In case you missed it, the stock market tanked on March 9th, 2009. That was the day millions threw in the towel and sold. It was also the moment of least risk and greatest opportunity, the cheapest point in a dozen years. The equity market high came on March 5th, 2013 – at least the latest one. There are more ahead. In the intervening four years the gain (for US markets) has been 128%. That might even beat the average Vancouver crack shack.
So momentum has turned. While Canadian banks bloat with record profits and people with balanced portfolios make double-digit returns, house sales are tanking and prices are under pressure. Everywhere, it seems – Vancouver, Winnipeg, Halifax, Edmonton, Vancouver, Montreal, the Lower Mainland, even Calgary – deals in February trailed those of a year earlier, in some cases dramatically. Prices are now falling literally everywhere in BC, a harbinger for the nation.
As I mentioned here Tuesday morning, the latest battleground is the GTA, a six million person market where realtors are rock stars and developers have cults. There are more new residential towers under construction (almost 150) than any other city in the world. More than New York and Chicago put together. More immigrants than the rest of the country combined. If Sodom and Gomorrah got hitched and wanted a condo, it’d be here.
For months the house pushers have insisted Toronto’s different, embarrassing themselves with comparisons to London and Singapore, but without all that useless history, culture or economic growth. Falling sales weren’t on the agenda. Falling prices, never. Even though the average family can’t afford the average house, without extreme debt and no savings, the Toronto Real Estate Board insisted rising values were completely normal. Forever.
This week’s numbers are stiff. Aside from the GFC in 2009, sales have not been this low since way back in 2001. The number of deals in February dropped 15% below the same period a year earlier. If you use the raw numbers, instead of the ones TREB cooks, the actual decline was 18%.
Sales of detached houses in 416 tanked 16.9% and in the 905 they fell 15.8%. Condo sales in both the downtown and the burbs crashed 20%, and prices in the core fell about 5%. Sales of houses costing more than $2 million – of which there are an exploding number – withered 32%, and the dollar value declined even further, by 35.5%.

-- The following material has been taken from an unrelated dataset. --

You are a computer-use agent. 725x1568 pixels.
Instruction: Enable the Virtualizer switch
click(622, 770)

And what of prices in general? The realtor Frankenumber says they’re up 3% year/year, but given the slide in deals being done, it seems a moot point. In all but some traditional, demand areas where supply is tight and enough buyers still clamour to get in, this is a market losing momentum. With sales numbers now falling across the country, asking prices will follow as homeowners figure out selling for less today beats the hell out of a fire sale later, or simply not finding a buyer.

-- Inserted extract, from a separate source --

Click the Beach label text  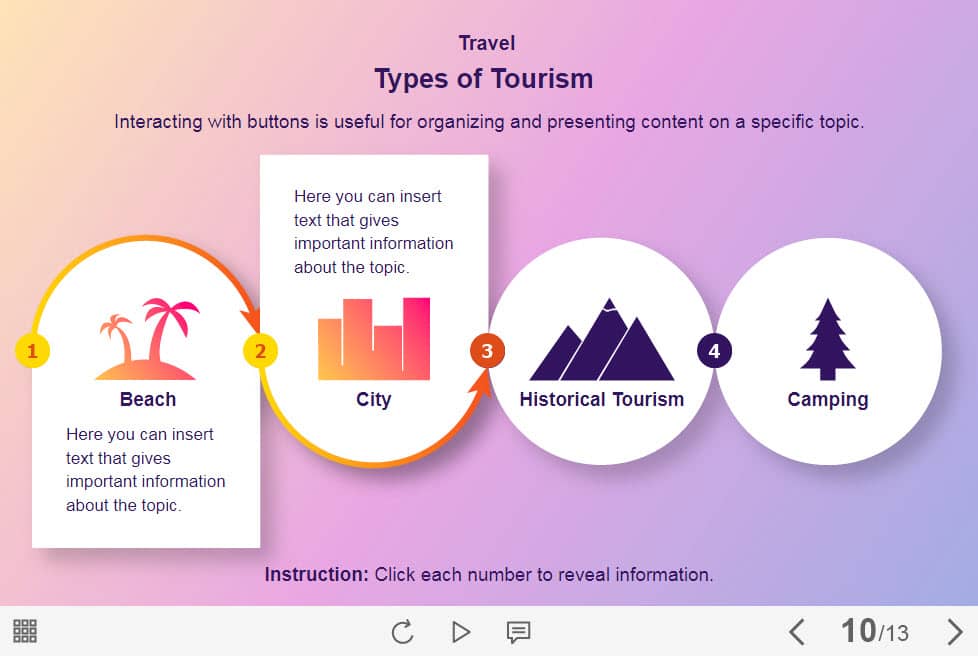[x=148, y=400]
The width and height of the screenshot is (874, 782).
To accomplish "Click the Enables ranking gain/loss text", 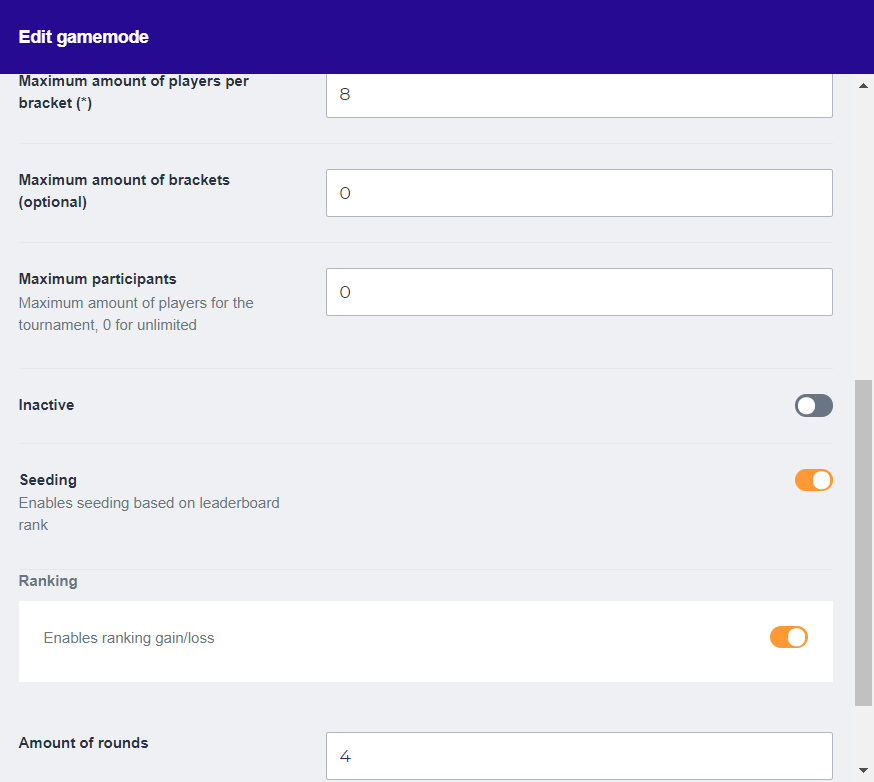I will pos(129,638).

There are lots of excuses for this (snow, Russian asteroids) and some are even valid. When CMHC crashed mortgage insurance for listings over $1 million a chill swept through the Audi market. When F killed the 30-year mortgage, the condo towers shuddered. The end of cash-back loans and higher debt ratio counts disgusted more virgins than Justin Trudeau.
But it all comes down to one thing. Stupid prices. When sane people refuse to pay insane amounts to greedy owners wanting windfalls, the gig’s over. After all, half a million invested in a balanced portfolio last year probably earned $50,000, while a Toronto condo costing that much sucked thousands in condo fees and taxes, ate $15,000 in closing fees, and was worth less twelve months later.
Months ago I said to ready yourself for a shift. Real assets to financial ones. Suburban to urban. Complex to simple. Locked in to liquid.